| Work request |
In the material below, find the line containing "Task: Select the gray /MATERIAL label" and output it and all lines after it exactly, through the last one, without the pictures.
══ Records provided ══
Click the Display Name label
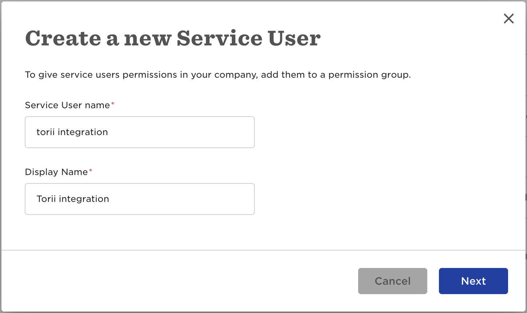Image resolution: width=527 pixels, height=313 pixels. (x=56, y=172)
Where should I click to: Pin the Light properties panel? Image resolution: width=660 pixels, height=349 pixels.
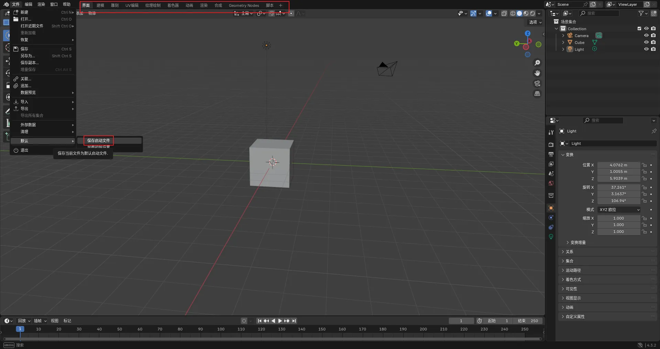click(x=654, y=131)
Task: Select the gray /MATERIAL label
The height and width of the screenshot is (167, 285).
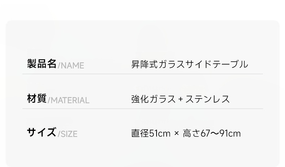Action: [x=68, y=100]
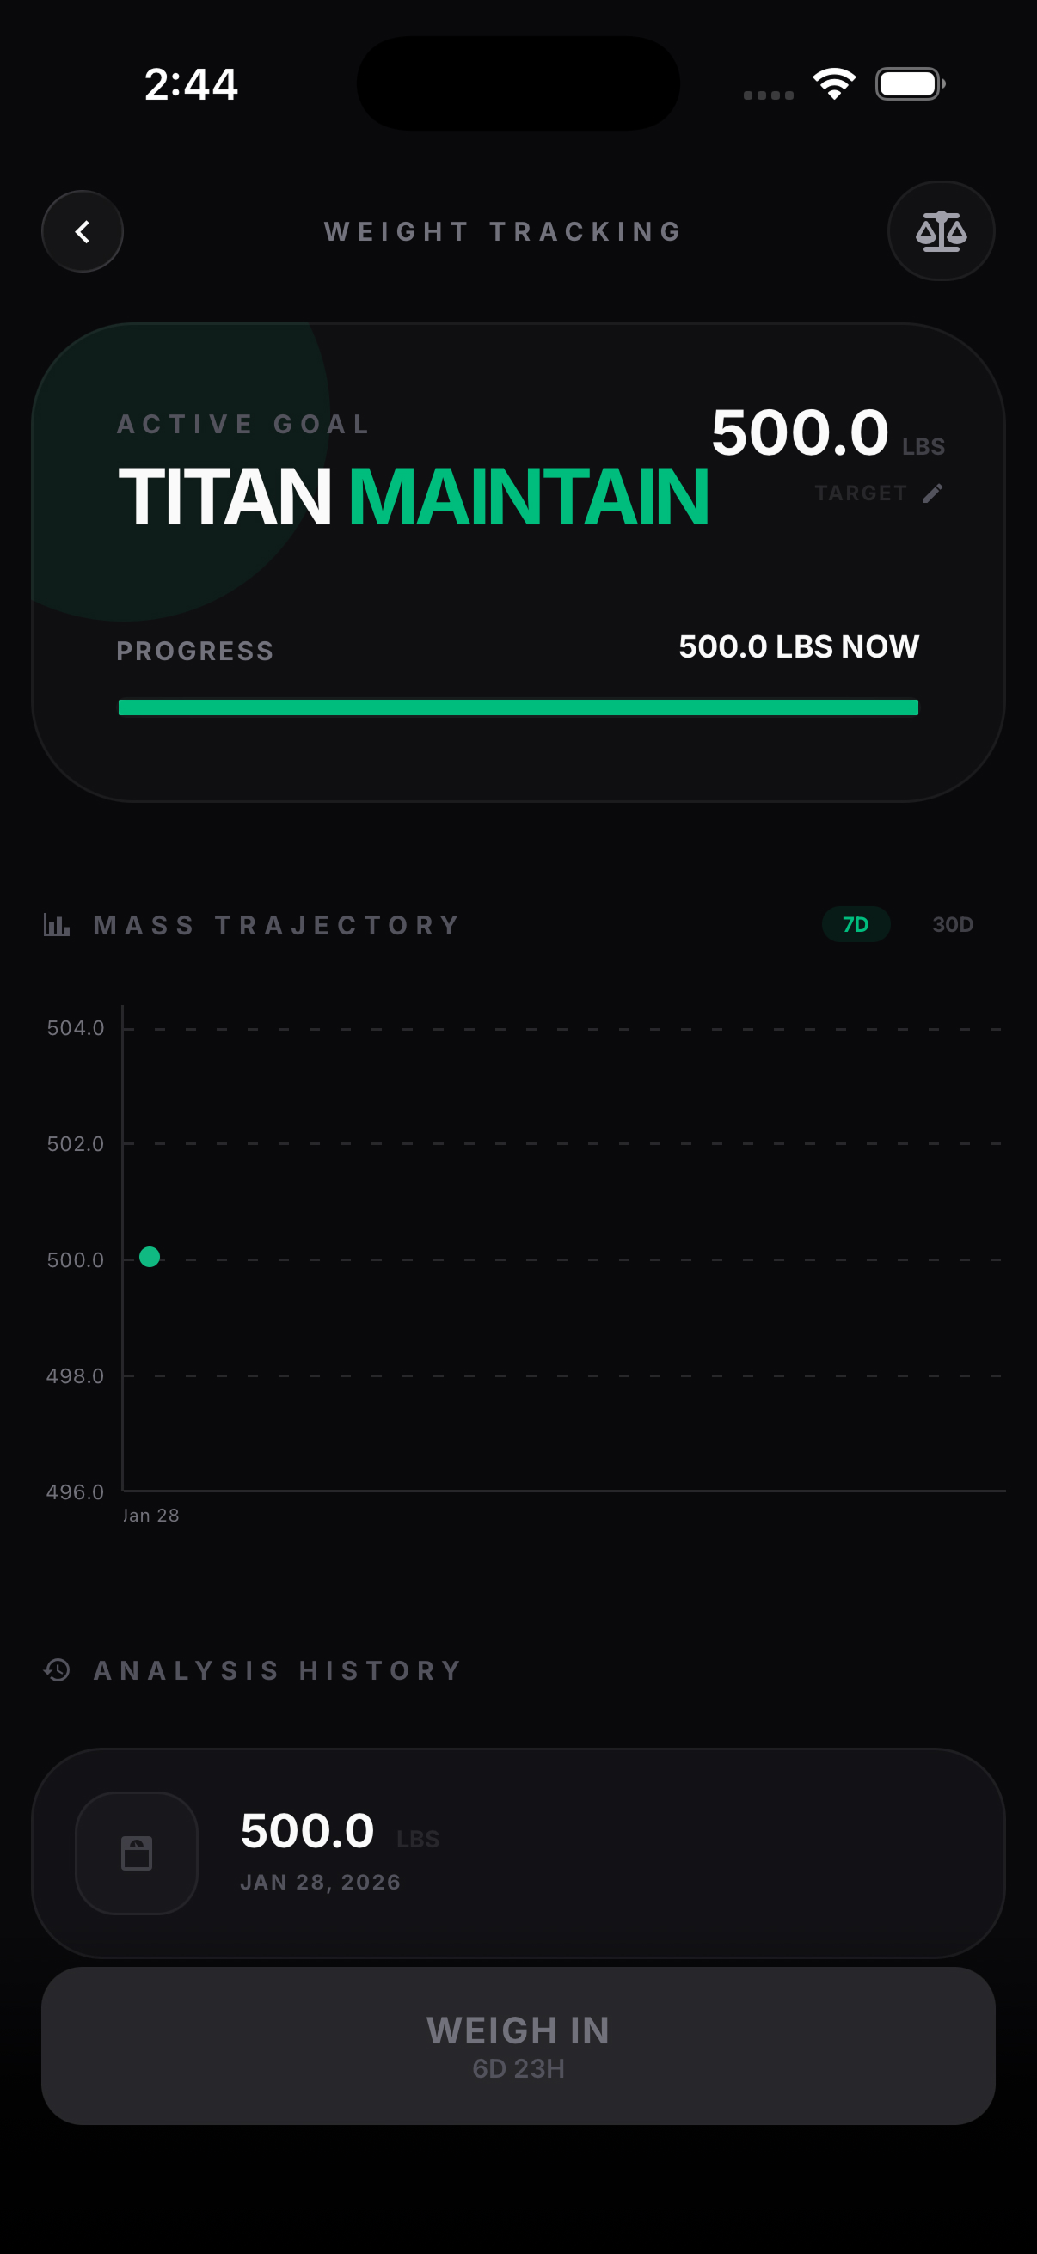Tap the scale icon in history entry

[x=137, y=1853]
═══
| Answer to the problem |
Task: Select the gray /MATERIAL label
The height and width of the screenshot is (167, 285).
Action: [x=68, y=100]
Tap the scale icon in history entry

[x=137, y=1853]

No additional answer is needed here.